What industry tables are still good for
Three legitimate uses, all orientation rather than judgment:
- Day one. A brand-new account has no history; a public report like Rival IQ's annual benchmark study tells you which neighborhood to expect while your first baseline accumulates. The ranges on our calculator page serve the same purpose.
- Client education. When a client arrives expecting 10% engagement on a 200k-follower account, a published industry median is a neutral way to reset expectations before your baseline takes over.
- Platform weather. When your reach drops and every report says the platform's median dropped too, that's a platform story, not a performance story — worth one annotating sentence in the monthly report.
From baseline to targets
A baseline describes; a target commits.
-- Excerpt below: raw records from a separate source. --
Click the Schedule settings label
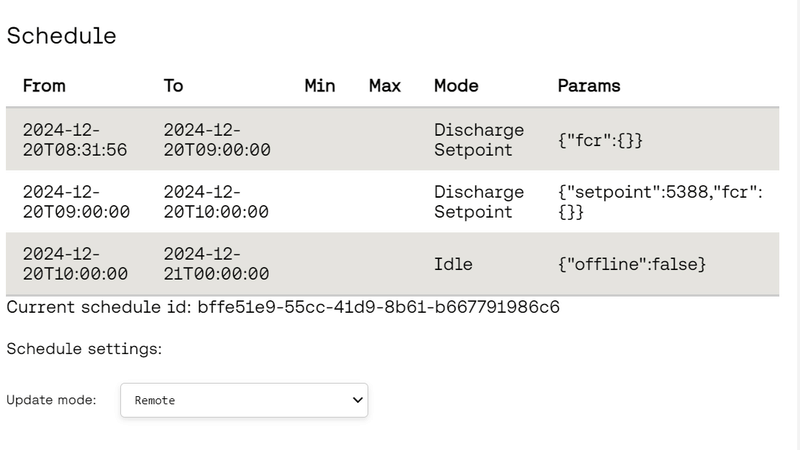This screenshot has height=450, width=800. click(x=84, y=349)
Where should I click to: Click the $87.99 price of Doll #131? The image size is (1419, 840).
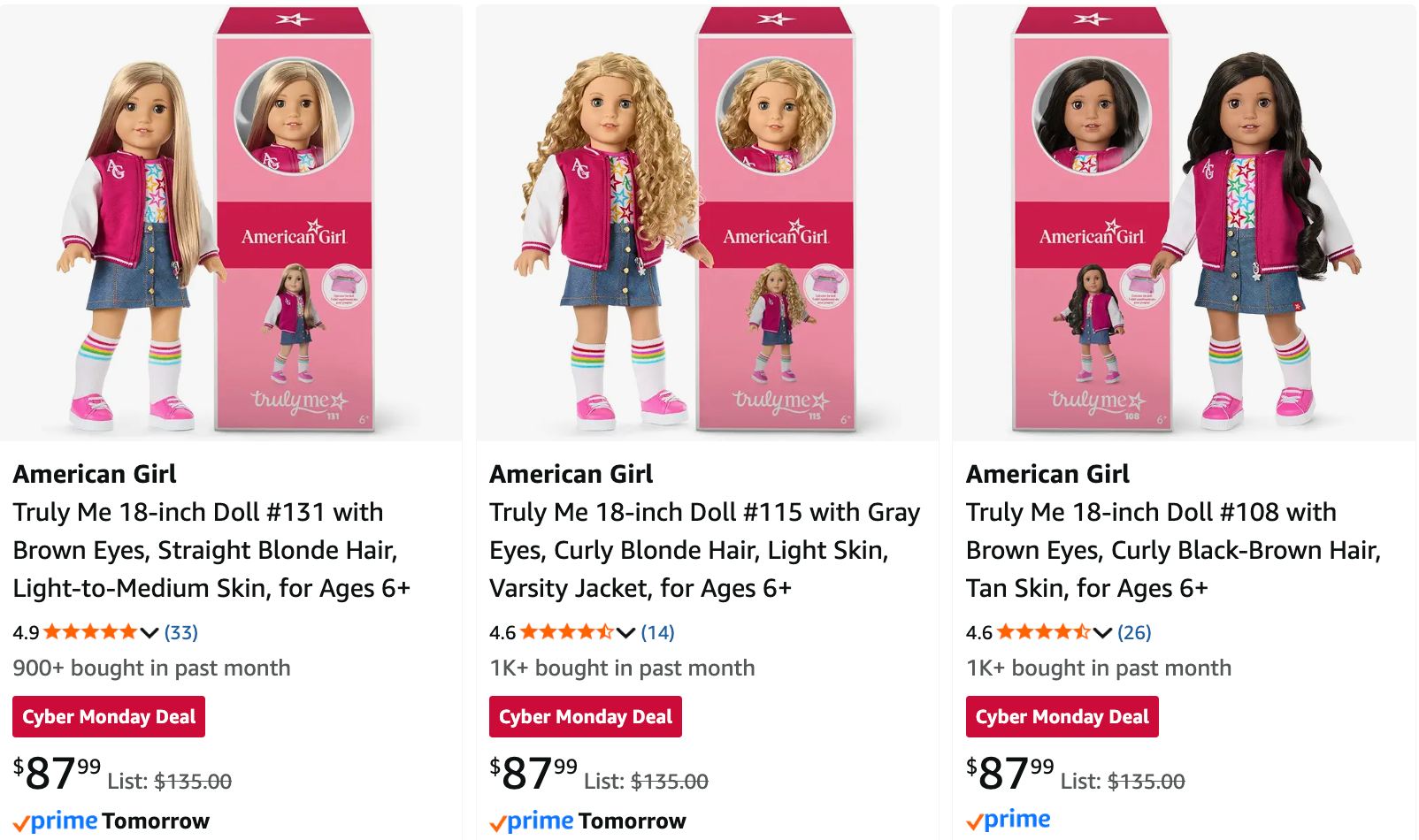click(57, 774)
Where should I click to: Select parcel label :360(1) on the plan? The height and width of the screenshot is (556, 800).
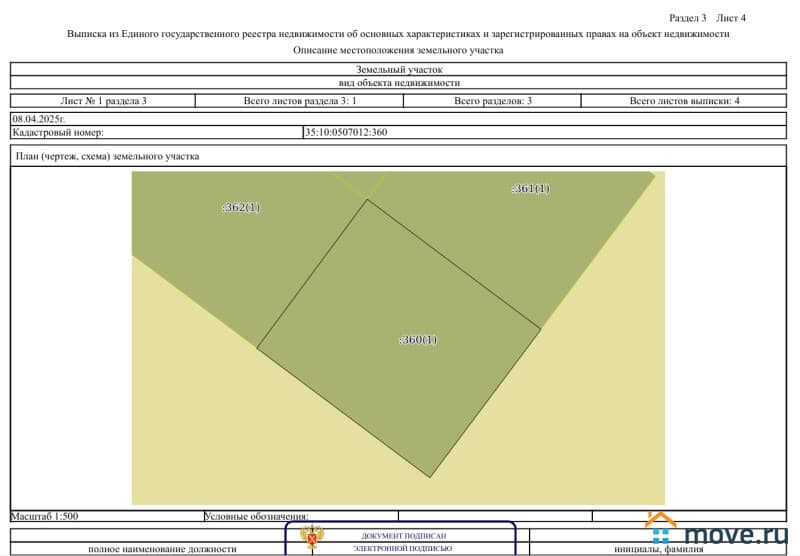tap(418, 340)
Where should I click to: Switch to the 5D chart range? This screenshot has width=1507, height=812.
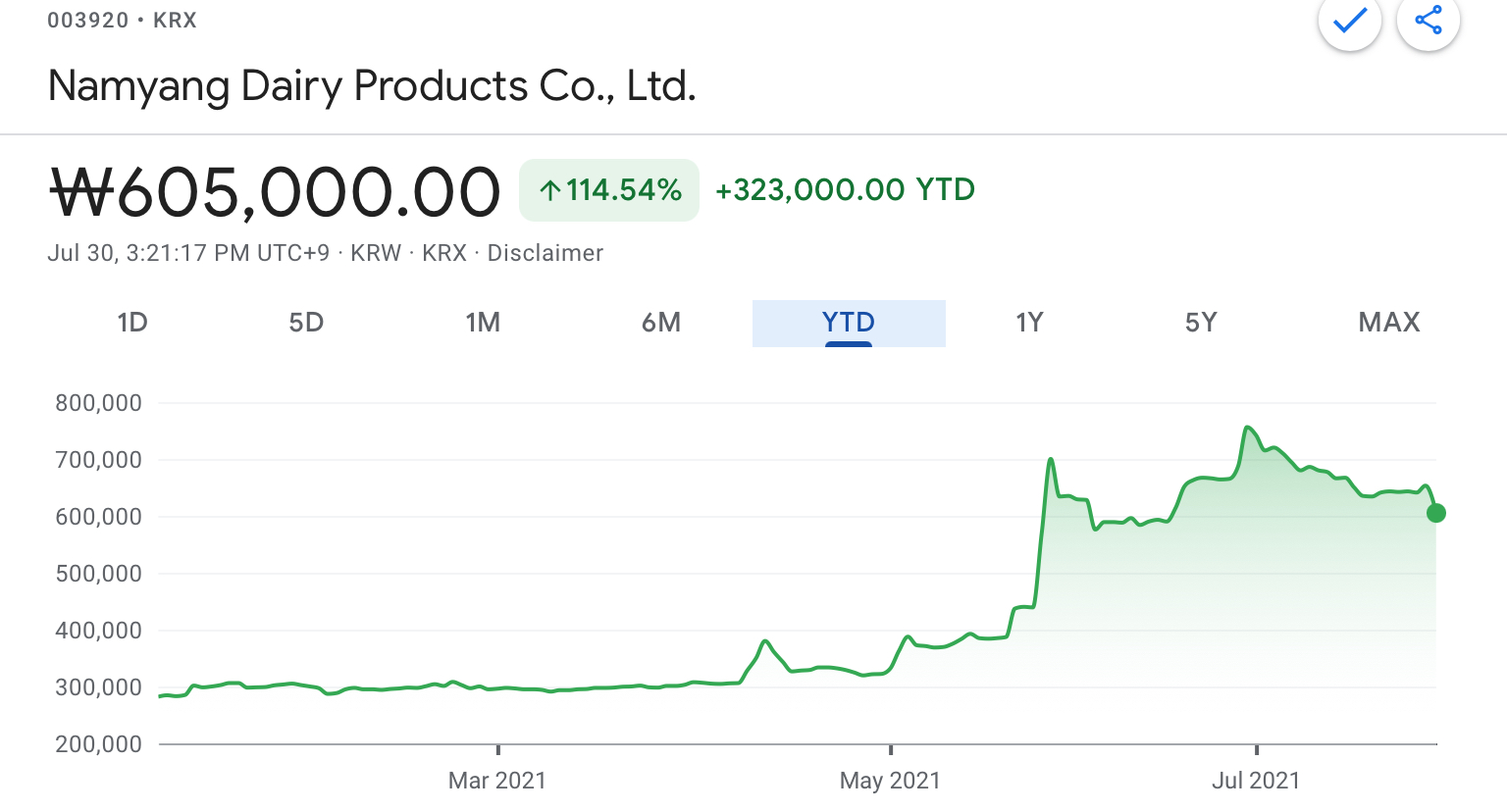click(306, 323)
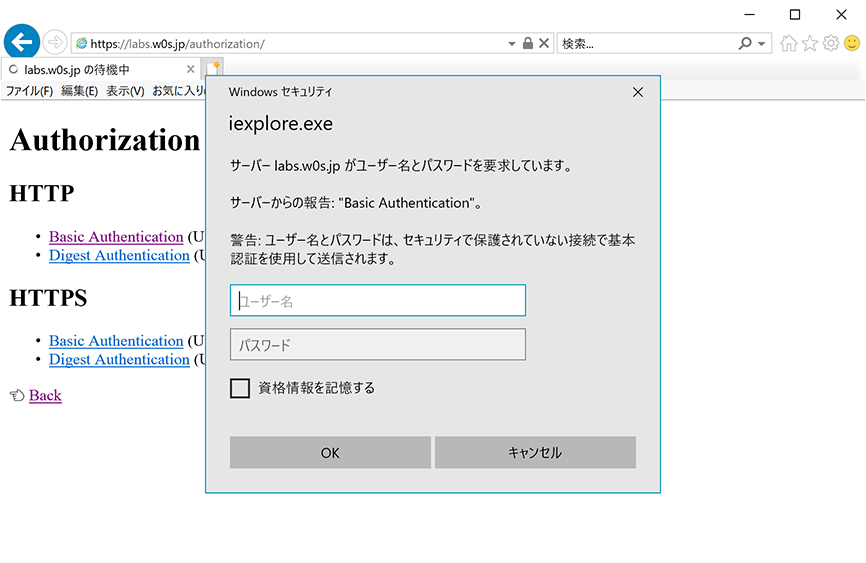Click the browser Forward arrow button
The image size is (866, 563).
click(55, 43)
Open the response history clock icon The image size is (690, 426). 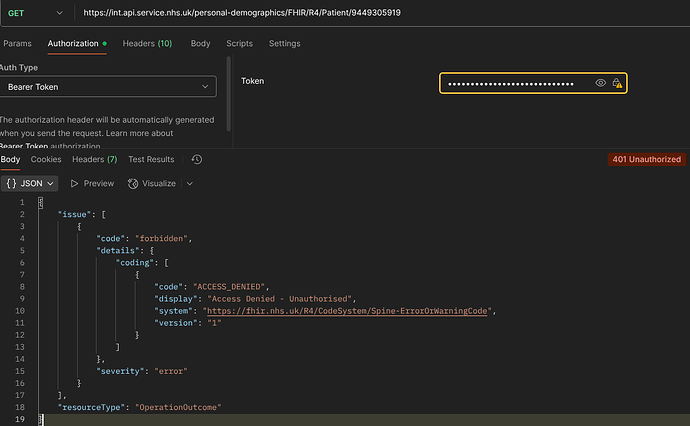click(x=197, y=159)
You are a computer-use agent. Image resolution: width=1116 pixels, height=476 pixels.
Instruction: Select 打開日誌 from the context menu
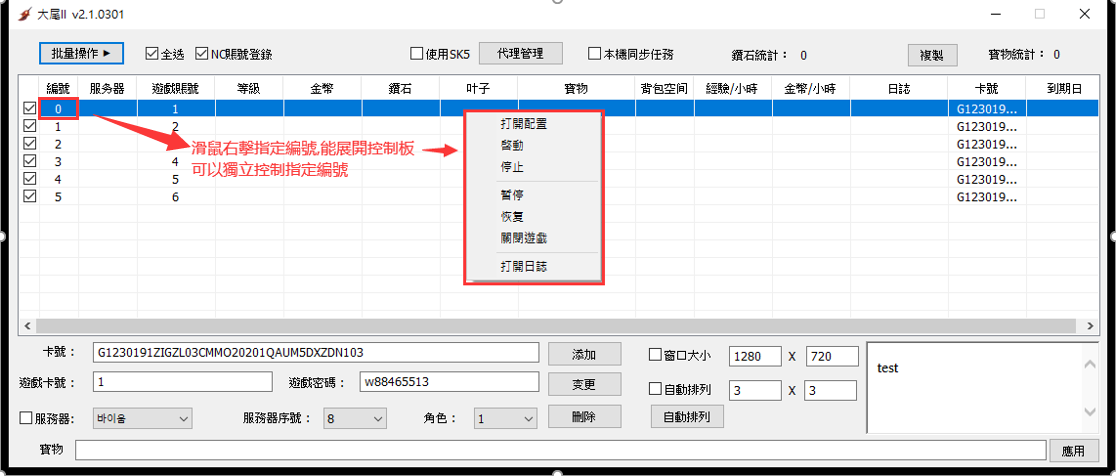pos(523,267)
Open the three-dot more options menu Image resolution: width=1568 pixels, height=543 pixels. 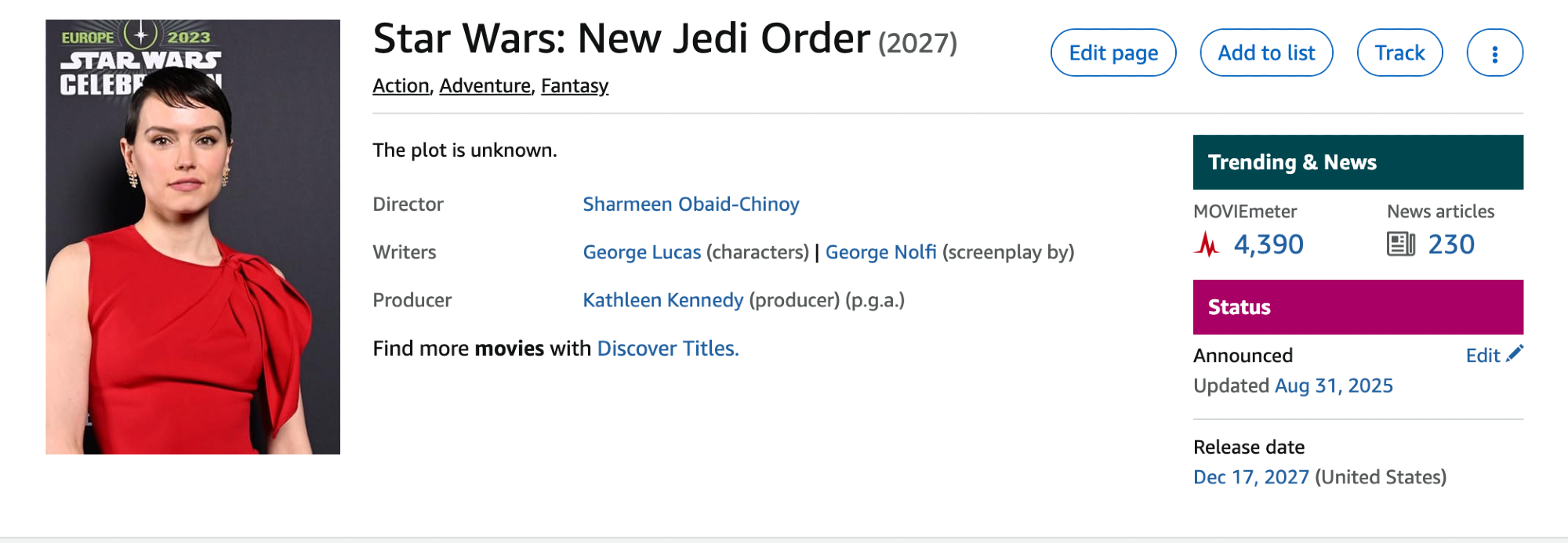tap(1494, 53)
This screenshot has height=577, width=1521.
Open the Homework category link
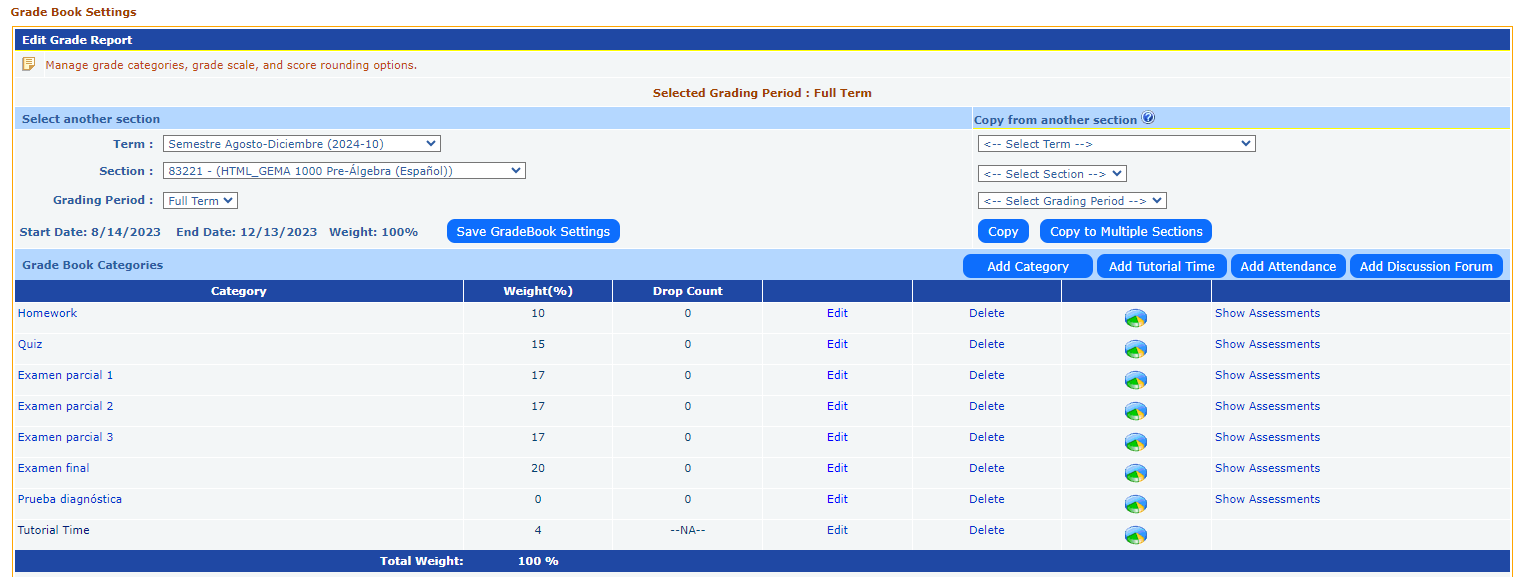coord(47,313)
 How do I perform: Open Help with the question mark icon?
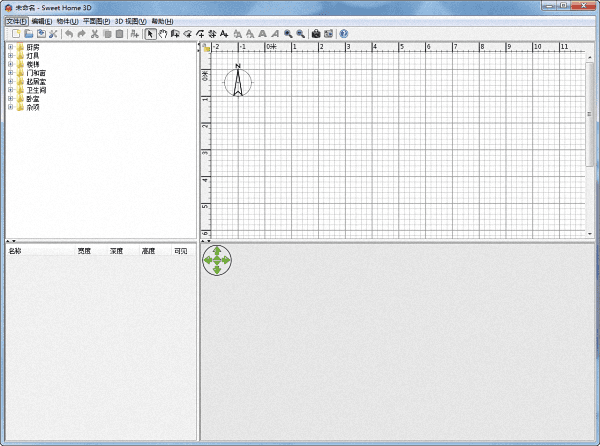[x=344, y=33]
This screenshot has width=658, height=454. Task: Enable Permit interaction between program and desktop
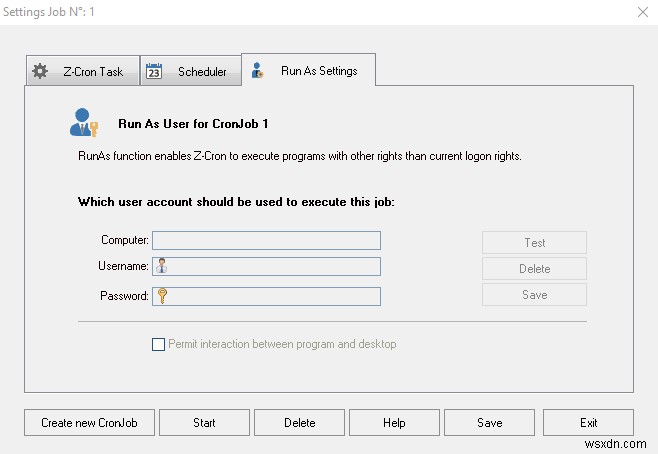(158, 344)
The discipline is to make every target a baseline plus a believable delta tied to a named change: "engagement rate 3.4% → 3.8% this quarter, because we're shifting two posts a week to the carousel formats that out-performed in March." A target with no attached change is a wish with a deadline.
Two framings keep targets honest. Use a beat rate — "beat the baseline in at least three weeks of four" — rather than demanding every single post clear the bar; content has variance, and a beat rate absorbs it. And re-baseline after step changes: a press mention that adds 5,000 followers overnight resets what normal means — date the epoch, start the new baseline, and stop comparing across it.
Keep it honest
The baseline method fails in the same three ways every measurement system fails, and they're all preventable:
- Silently dropped outliers. Annotate, never delete — the moment a stakeholder discovers a quiet exclusion, every past number is suspect.
- Moving windows. 90/30, every month, no exceptions; a window that flexes to flatter is not a baseline.
- Mixed methodologies. One denominator, one formula, written down — the same discipline that makes a monthly report defensible makes a baseline comparable across months.
Run it for a quarter and the change is hard to unsee: charts stop being verdicts handed down by someone else's average and become trend lines against your own. That's the entire point of measuring anything.